*** Begin section ***

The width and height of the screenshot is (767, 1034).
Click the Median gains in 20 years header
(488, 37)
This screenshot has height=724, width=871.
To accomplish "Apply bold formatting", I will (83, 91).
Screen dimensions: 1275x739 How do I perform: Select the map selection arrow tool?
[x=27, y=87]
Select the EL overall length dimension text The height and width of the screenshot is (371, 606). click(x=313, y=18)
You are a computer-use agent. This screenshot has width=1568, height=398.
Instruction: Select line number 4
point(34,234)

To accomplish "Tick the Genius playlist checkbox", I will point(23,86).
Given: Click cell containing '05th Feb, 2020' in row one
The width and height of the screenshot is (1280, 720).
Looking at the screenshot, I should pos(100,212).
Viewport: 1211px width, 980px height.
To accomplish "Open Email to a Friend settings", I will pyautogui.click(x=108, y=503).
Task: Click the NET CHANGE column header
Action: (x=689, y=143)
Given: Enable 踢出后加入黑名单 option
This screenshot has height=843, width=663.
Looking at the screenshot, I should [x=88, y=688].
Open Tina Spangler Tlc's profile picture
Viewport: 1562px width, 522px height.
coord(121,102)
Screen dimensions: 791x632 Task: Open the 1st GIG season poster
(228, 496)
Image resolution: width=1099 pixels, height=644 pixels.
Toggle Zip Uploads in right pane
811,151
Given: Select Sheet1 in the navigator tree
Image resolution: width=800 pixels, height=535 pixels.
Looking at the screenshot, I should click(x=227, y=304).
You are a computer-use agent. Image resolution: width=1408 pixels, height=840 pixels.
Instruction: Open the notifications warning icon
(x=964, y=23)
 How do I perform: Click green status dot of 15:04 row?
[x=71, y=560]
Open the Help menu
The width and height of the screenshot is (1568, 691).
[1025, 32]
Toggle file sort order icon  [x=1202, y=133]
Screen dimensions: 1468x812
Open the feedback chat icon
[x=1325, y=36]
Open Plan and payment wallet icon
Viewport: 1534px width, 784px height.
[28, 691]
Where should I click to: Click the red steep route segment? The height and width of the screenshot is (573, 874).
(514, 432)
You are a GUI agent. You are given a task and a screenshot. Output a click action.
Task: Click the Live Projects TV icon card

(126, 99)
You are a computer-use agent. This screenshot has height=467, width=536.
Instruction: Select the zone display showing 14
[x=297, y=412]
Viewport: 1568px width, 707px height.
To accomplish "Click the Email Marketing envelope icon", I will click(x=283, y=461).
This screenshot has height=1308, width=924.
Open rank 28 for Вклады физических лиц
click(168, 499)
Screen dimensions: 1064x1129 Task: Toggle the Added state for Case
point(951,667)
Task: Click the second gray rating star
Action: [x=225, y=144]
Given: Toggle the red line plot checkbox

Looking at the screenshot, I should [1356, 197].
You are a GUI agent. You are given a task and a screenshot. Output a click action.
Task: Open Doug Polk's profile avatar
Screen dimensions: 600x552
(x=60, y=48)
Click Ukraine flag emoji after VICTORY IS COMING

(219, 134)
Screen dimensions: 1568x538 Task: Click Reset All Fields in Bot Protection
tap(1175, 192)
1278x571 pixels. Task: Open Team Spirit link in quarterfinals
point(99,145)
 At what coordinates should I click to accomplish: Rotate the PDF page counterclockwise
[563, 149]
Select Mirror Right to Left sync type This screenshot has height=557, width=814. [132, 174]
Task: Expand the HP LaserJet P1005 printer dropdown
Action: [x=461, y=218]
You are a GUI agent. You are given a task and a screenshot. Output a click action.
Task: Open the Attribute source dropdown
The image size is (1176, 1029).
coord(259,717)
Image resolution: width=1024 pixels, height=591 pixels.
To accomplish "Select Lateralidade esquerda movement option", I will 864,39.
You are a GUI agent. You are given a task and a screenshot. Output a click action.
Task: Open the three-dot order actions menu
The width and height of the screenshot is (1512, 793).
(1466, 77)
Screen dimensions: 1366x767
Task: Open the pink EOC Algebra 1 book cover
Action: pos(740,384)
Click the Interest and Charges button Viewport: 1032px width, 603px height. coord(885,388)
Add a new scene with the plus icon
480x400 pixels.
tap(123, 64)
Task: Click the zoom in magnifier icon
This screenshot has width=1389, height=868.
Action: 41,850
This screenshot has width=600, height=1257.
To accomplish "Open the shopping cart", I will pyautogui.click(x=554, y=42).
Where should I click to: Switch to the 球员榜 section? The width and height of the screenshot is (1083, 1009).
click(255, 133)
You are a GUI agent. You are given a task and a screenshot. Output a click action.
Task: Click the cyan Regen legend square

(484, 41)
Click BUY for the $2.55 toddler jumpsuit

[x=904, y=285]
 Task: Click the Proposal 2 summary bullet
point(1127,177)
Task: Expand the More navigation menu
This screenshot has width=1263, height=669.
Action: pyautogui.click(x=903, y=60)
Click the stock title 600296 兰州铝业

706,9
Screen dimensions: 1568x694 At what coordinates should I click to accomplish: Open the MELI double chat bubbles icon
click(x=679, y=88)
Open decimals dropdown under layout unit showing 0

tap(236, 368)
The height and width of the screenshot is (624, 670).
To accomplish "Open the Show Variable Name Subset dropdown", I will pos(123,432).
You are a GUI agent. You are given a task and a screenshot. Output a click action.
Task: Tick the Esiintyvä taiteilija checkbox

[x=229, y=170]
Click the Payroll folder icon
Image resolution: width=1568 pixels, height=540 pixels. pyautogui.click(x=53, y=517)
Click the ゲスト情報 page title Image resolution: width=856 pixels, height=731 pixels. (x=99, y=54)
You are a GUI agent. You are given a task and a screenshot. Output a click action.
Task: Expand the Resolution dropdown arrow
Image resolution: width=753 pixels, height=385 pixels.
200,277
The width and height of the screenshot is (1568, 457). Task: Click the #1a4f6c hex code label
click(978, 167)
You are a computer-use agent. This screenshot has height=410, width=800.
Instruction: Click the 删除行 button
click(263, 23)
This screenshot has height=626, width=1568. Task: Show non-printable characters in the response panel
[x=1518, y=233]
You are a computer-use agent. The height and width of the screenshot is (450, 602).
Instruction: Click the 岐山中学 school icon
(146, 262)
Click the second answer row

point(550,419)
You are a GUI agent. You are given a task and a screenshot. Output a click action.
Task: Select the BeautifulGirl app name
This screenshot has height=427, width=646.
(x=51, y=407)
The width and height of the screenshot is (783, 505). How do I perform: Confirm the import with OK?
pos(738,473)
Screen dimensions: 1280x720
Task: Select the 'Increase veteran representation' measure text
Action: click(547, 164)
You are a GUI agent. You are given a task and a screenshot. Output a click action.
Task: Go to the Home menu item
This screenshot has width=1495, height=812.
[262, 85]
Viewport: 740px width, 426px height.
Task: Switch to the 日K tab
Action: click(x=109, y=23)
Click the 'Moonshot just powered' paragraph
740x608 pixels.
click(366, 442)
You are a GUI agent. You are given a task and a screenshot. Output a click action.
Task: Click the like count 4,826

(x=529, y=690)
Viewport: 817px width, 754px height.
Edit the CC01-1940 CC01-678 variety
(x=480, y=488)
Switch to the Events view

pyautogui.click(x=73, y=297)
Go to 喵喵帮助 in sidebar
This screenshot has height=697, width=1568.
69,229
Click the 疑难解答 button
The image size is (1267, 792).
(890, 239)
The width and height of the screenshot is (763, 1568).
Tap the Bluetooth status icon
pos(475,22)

*** End section ***

**What is required**
All of the entries above need to be set down again exactly.

**The completed task**
The width and height of the screenshot is (767, 1034).
Click the Median gains in 20 years header
(488, 37)
This screenshot has height=724, width=871.
To accomplish "Apply bold formatting", I will (83, 91).
Screen dimensions: 1275x739 How do I perform: Select the map selection arrow tool?
[x=27, y=87]
Select the EL overall length dimension text The height and width of the screenshot is (371, 606). click(x=313, y=18)
You are a computer-use agent. This screenshot has width=1568, height=398.
Instruction: Select line number 4
point(34,234)

To accomplish "Tick the Genius playlist checkbox", I will point(23,86).
Given: Click cell containing '05th Feb, 2020' in row one
The width and height of the screenshot is (1280, 720).
Looking at the screenshot, I should pos(100,212).
Viewport: 1211px width, 980px height.
To accomplish "Open Email to a Friend settings", I will pyautogui.click(x=108, y=503).
Task: Click the NET CHANGE column header
Action: (x=689, y=143)
Given: Enable 踢出后加入黑名单 option
This screenshot has height=843, width=663.
Looking at the screenshot, I should [x=88, y=688].
Open Tina Spangler Tlc's profile picture
Viewport: 1562px width, 522px height.
coord(121,102)
Screen dimensions: 791x632 Task: Open the 1st GIG season poster
(228, 496)
Image resolution: width=1099 pixels, height=644 pixels.
Toggle Zip Uploads in right pane
811,151
Given: Select Sheet1 in the navigator tree
Image resolution: width=800 pixels, height=535 pixels.
Looking at the screenshot, I should click(x=227, y=304).
You are a computer-use agent. Image resolution: width=1408 pixels, height=840 pixels.
Instruction: Open the notifications warning icon
(x=964, y=23)
 How do I perform: Click green status dot of 15:04 row?
[x=71, y=560]
Open the Help menu
The width and height of the screenshot is (1568, 691).
[1025, 32]
Toggle file sort order icon  [x=1202, y=133]
Screen dimensions: 1468x812
Open the feedback chat icon
[x=1325, y=36]
Open Plan and payment wallet icon
Viewport: 1534px width, 784px height.
[28, 691]
Where should I click to: Click the red steep route segment? The height and width of the screenshot is (573, 874).
(514, 432)
You are a GUI agent. You are given a task and a screenshot. Output a click action.
Task: Click the Live Projects TV icon card

(126, 99)
You are a computer-use agent. This screenshot has height=467, width=536.
Instruction: Select the zone display showing 14
[x=297, y=412]
Viewport: 1568px width, 707px height.
To accomplish "Click the Email Marketing envelope icon", I will click(x=283, y=461).
This screenshot has height=1308, width=924.
Open rank 28 for Вклады физических лиц
click(168, 499)
Screen dimensions: 1064x1129 Task: Toggle the Added state for Case
point(951,667)
Task: Click the second gray rating star
Action: [x=225, y=144]
Given: Toggle the red line plot checkbox

Looking at the screenshot, I should [1356, 197].
You are a GUI agent. You are given a task and a screenshot. Output a click action.
Task: Open Doug Polk's profile avatar
Screen dimensions: 600x552
(x=60, y=48)
Click Ukraine flag emoji after VICTORY IS COMING

(219, 134)
Screen dimensions: 1568x538 Task: Click Reset All Fields in Bot Protection
tap(1175, 192)
1278x571 pixels. Task: Open Team Spirit link in quarterfinals
point(99,145)
 At what coordinates should I click to accomplish: Rotate the PDF page counterclockwise
[563, 149]
Select Mirror Right to Left sync type This screenshot has height=557, width=814. [132, 174]
Task: Expand the HP LaserJet P1005 printer dropdown
Action: [x=461, y=218]
You are a GUI agent. You are given a task and a screenshot. Output a click action.
Task: Open the Attribute source dropdown
The image size is (1176, 1029).
coord(259,717)
Image resolution: width=1024 pixels, height=591 pixels.
To accomplish "Select Lateralidade esquerda movement option", I will 864,39.
You are a GUI agent. You are given a task and a screenshot. Output a click action.
Task: Open the three-dot order actions menu
The width and height of the screenshot is (1512, 793).
(1466, 77)
Screen dimensions: 1366x767
Task: Open the pink EOC Algebra 1 book cover
Action: pos(740,384)
Click the Interest and Charges button Viewport: 1032px width, 603px height. coord(885,388)
Add a new scene with the plus icon
480x400 pixels.
tap(123, 64)
Task: Click the zoom in magnifier icon
This screenshot has width=1389, height=868.
Action: 41,850
This screenshot has width=600, height=1257.
To accomplish "Open the shopping cart", I will pyautogui.click(x=554, y=42).
Where should I click to: Switch to the 球员榜 section? The width and height of the screenshot is (1083, 1009).
click(255, 133)
You are a GUI agent. You are given a task and a screenshot. Output a click action.
Task: Click the cyan Regen legend square

(484, 41)
Click BUY for the $2.55 toddler jumpsuit

[x=904, y=285]
 Task: Click the Proposal 2 summary bullet
point(1127,177)
Task: Expand the More navigation menu
This screenshot has width=1263, height=669.
Action: pyautogui.click(x=903, y=60)
Click the stock title 600296 兰州铝业

706,9
Screen dimensions: 1568x694 At what coordinates should I click to accomplish: Open the MELI double chat bubbles icon
click(x=679, y=88)
Open decimals dropdown under layout unit showing 0

tap(236, 368)
The height and width of the screenshot is (624, 670).
To accomplish "Open the Show Variable Name Subset dropdown", I will pos(123,432).
You are a GUI agent. You are given a task and a screenshot. Output a click action.
Task: Tick the Esiintyvä taiteilija checkbox

[x=229, y=170]
Click the Payroll folder icon
Image resolution: width=1568 pixels, height=540 pixels. pyautogui.click(x=53, y=517)
Click the ゲスト情報 page title Image resolution: width=856 pixels, height=731 pixels. (x=99, y=54)
You are a GUI agent. You are given a task and a screenshot. Output a click action.
Task: Expand the Resolution dropdown arrow
Image resolution: width=753 pixels, height=385 pixels.
200,277
The width and height of the screenshot is (1568, 457). Task: Click the #1a4f6c hex code label
click(978, 167)
You are a computer-use agent. This screenshot has height=410, width=800.
Instruction: Click the 删除行 button
click(263, 23)
This screenshot has height=626, width=1568. Task: Show non-printable characters in the response panel
[x=1518, y=233]
You are a computer-use agent. The height and width of the screenshot is (450, 602).
Instruction: Click the 岐山中学 school icon
(146, 262)
Click the second answer row

point(550,419)
You are a GUI agent. You are given a task and a screenshot. Output a click action.
Task: Select the BeautifulGirl app name
This screenshot has height=427, width=646.
(x=51, y=407)
The width and height of the screenshot is (783, 505). How do I perform: Confirm the import with OK?
pos(738,473)
Screen dimensions: 1280x720
Task: Select the 'Increase veteran representation' measure text
Action: click(547, 164)
You are a GUI agent. You are given a task and a screenshot. Output a click action.
Task: Go to the Home menu item
This screenshot has width=1495, height=812.
[262, 85]
Viewport: 740px width, 426px height.
Task: Switch to the 日K tab
Action: click(x=109, y=23)
Click the 'Moonshot just powered' paragraph
740x608 pixels.
click(366, 442)
You are a GUI agent. You are given a task and a screenshot. Output a click action.
Task: Click the like count 4,826

(x=529, y=690)
Viewport: 817px width, 754px height.
Edit the CC01-1940 CC01-678 variety
(x=480, y=488)
Switch to the Events view

pyautogui.click(x=73, y=297)
Go to 喵喵帮助 in sidebar
This screenshot has height=697, width=1568.
69,229
Click the 疑难解答 button
The image size is (1267, 792).
(890, 239)
The width and height of the screenshot is (763, 1568).
Tap the Bluetooth status icon
pos(475,22)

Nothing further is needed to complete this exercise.